Os estudantes, os curiosos ou quem procure simplesmente conhecer mais o mundo em que vive, ONG`s, especialistas em direito internacional, politólogos ou jornalistas têm à disposição uma nova ferramenta, a Enciclopédia de Violência Massiva.
Baseia-se num compêndio de artigos elaborados por investigadores, académicos e doutorados na matéria. «Confere credibilidade ao projecto», afirma o director, o historiador e politólogo Jaques Sémelin.
A iniciativa documenta e classifica, em inglês, o conhecimento histórico sobre os crimes, organizados por continentes, países e épocas, ao mesmo tempo que oferece descrições e análises.
Contém índices cronológicos, estudos de casos concretos, contribuições analíticas sobre violência sócio-política, um glossário dos termos mais usados em estudos de genocídio assim como análises teóricas escritas pelos autores mais representativos neste âmbito.
«Quisemos converter a enciclopédia numa referência internacional para expandir o conhecimento da violência em grande massa», sublinha Sémelin.
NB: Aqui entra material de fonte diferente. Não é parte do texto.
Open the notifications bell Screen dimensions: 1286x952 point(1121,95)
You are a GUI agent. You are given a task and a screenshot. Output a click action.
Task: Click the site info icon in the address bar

Sobre o nome escolhido, os autores descartaram os termos «genocídio» e «massacre», porque acreditam que não designam todos os tipos de violência de grupo, pelo que optaram pelo de «violência massiva».
Com este termo pretendem fazer referência «ao fenómeno humano da destruição colectiva por causas culturais, religiosas, sociais e políticas», acrescenta Sémelin.
O politólogo considera que o termo se refere à violência que a população civil sofre «tanto em tempo de guerra como de paz».